____ Source text
Not a bad lifestyle for a person who doesn’t exist.


Rob Clark is a fictional personality invented by New York’s Athena Group NYC to help sell condos at The Rob Clark. His name comes from the location of the building, one block from Robertson Boulevard at the corner of Clark Drive and Third Street.


“I believe in Los Angeles, of all places in this world, people aspire to be something they’re not,” explained Harry Dubin, director of Sales & Marketing at Athena Group and creator of the campaign. “Rob Clark sounds like a Hollywood name. By living at The Rob Clark, you become the aspirational person you want to be.”


The 105 units went on sale in September, and as of last week were 85 percent sold. Prices range from the mid-$300,000s up to more than $700,000, with the average cost around $700 per square foot, according to Dubin.


Young professionals, married or single, represent the target buyers. Within the next 30 days the first escrows will close and residents will start arriving to realize their Rob Clark aspirations.


Other brands have invented personas Tony the Tiger for cereal, the Maytag Repairman for washers but what makes Rob Clark unusual is that he personifies a real estate development and that no one has ever seen him.


He hosted a party on Oscar night with Forest Whitaker but never showed up. People who come to the property can tour his apartment (the model), but are told Rob is traveling. His Web site gives visitors a virtual tour, again in absentia. Even friends on his MySpace page don’t get to see an image.


“Everybody asks, ‘Where’s Rob?'” said Dubin. “We tell them, ‘He’s away.’ At parties we say: ‘He just left the party, you just missed him.'”


The no-shows occasionally irritate would-be condo buyers. According to Heather Shahon, sales associate at the property, most people think Rob Clark either refers to the Robertson-Clark neighborhood or that he is the developer.


Dubin expects that soon Rob Clark will move to another building in Los Angeles, or possibly to Las Vegas. “It’s a different twist on regular real estate marketing,” he said. “Quite frankly, Rob Clark is everybody who buys into the concept. Rob Clark is within each one of us.”
________
____ Material provided
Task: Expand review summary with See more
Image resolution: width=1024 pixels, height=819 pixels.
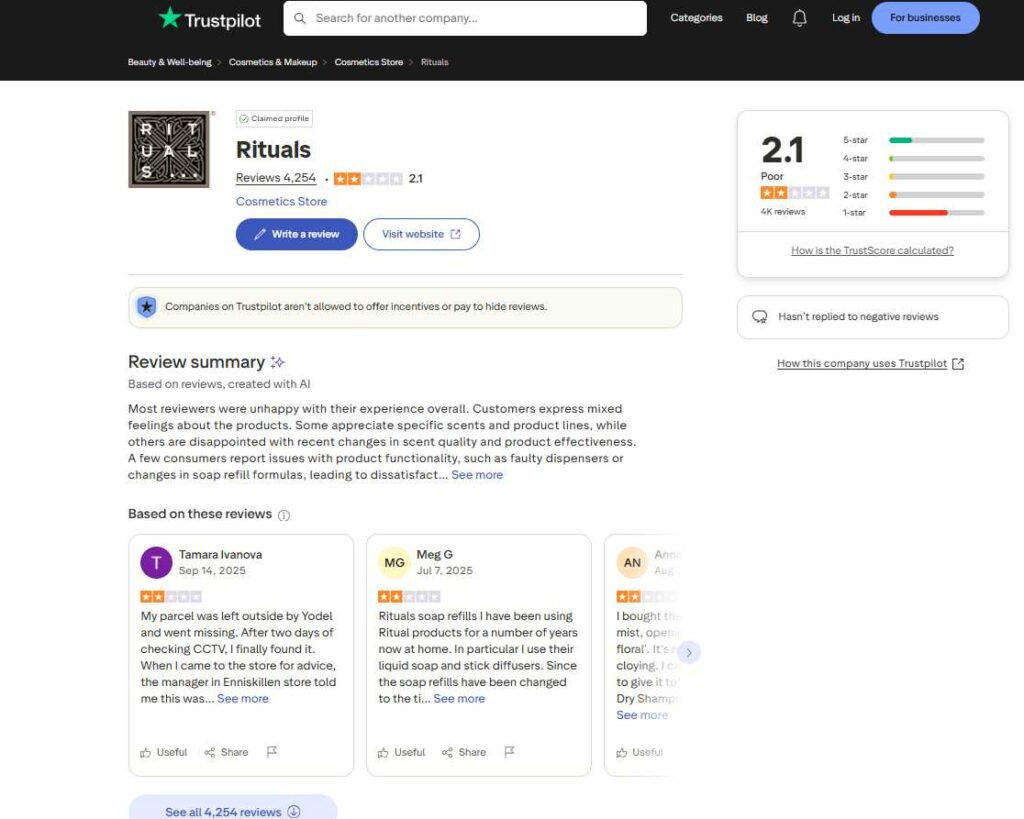Action: [477, 475]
________
__Exercise instructions__
Answer these from the article about the Rob Clark condo campaign:
1. How many units went on sale in September?
2. Who is the sales associate at the property?
3. At the corner of which two streets does the building stand?

__Solved exercise__
1. 105
2. Heather Shahon
3. Clark Drive and Third Street